Officials in New Jersey have tried a more complex system: organizing people by Social Security number. The state is going so far as to send people through the system not only by day but by hour, and workers are given a chart showing their assigned time to claim benefits:
For Rich Zytko, a 60-year-old sales director filing for unemployment in New Jersey, the gated system means he has to go into the system three different times during the week to certify eligibility for himself, his son, and his father-in-law, who are all unemployed.
But in Zytko’s case, after the applications were complete, the site said their weekly claims could not be processed, without further explanation. Zytko was eventually able to successfully receive payments, but his father-in-law and son still haven’t, for unclear reasons.
The New Jersey Department of Labor did not respond to a request for comment.
Password and username problems
For people who have applied for unemployment in the past, Nevada’s system posed a special problem. Those people had to remember their password from that time, or go through a password reset system that required staff assistance and was widely unavailable at the beginning of the pandemic.
The state launched a new form for resetting account passwords at the end of March, but even that relied on direct action from staff, who would have to contact applicants with “next steps” for resetting their accounts. Nearly a month later the state created a new page that allowed visitors “to reset their online password 24 hours a day, seven days a week” without staff intervention.
“We recognize the password challenges filers are experiencing and have implemented this new password feature as part of our commitment to client access,” a state unemployment official said in a statement announcing the updates.
In Pennsylvania, applicants were assigned PINs to complete their applications. Users would sign up online and then be sent the number through the mail, a measure that Wentworth said is also used in some other states for fraud prevention.

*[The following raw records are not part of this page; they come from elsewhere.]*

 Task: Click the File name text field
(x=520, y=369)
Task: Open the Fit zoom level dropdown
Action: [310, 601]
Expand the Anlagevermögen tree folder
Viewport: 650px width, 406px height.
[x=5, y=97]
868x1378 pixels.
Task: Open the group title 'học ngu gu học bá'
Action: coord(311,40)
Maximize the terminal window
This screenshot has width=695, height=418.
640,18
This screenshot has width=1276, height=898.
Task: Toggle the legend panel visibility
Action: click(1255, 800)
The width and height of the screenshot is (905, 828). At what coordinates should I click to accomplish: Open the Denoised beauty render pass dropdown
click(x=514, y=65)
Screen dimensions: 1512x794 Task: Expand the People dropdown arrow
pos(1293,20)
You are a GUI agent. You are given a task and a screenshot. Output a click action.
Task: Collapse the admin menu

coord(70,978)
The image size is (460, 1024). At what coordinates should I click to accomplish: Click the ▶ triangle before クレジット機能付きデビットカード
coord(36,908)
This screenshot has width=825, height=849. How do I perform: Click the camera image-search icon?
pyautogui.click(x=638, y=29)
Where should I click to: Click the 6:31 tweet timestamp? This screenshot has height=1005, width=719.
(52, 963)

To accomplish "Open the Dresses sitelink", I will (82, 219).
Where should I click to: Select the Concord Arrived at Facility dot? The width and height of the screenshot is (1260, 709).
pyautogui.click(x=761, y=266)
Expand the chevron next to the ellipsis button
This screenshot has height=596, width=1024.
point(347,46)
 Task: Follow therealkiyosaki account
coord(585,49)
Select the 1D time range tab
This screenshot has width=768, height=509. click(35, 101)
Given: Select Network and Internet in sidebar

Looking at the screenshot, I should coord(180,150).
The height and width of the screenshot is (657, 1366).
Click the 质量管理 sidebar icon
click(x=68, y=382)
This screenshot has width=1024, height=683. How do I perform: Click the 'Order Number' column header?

But with a slammed unemployment system, some jobless workers in the state were stuck waiting more than a month for the promised PIN to arrive. The state’s labor department was recently recommending that applicants wait at least three weeks after filing an initial claim before requesting a second PIN. The officials have since said they’ve caught up with the swell of applicants. Pennsylvania’s labor agency did not respond to a request for comment.
Excessive wait times
In many states, applicants trying to call a representative at their unemployment agency have been tied up on phone lines for hours. Oklahoma officials reported an average call wait time of six to eight hours. The director of the state’s unemployment agency made a public announcement that, after adding more than 200 people to their 11-person call staff, they were able to lower the wait time to between 15 and 30 minutes.
In a statement, David Ostrowe, the state’s secretary of digital transformation, said Oklahoma had “redeployed” hundreds of staff to work on problems with unemployment benefits. “Last week the agency made over 1,600 outbound calls to applicants whose claims were incorrect or incomplete to proactively help them finish [the] process,” he said in the statement.
In Maryland, a new unemployment application system called BEACON was launched on April 24, only to promptly crash. Officials later said the app was back up and running at slower speeds. As of the following Monday morning, an attempt by The Markup to access the app resulted in a message stating that more than 114,000 users were ahead in line, with “more than an hour” of wait time.
The Maryland Department of Labor later issued an apology for the app, saying the launch of BEACON “has clearly fallen short.”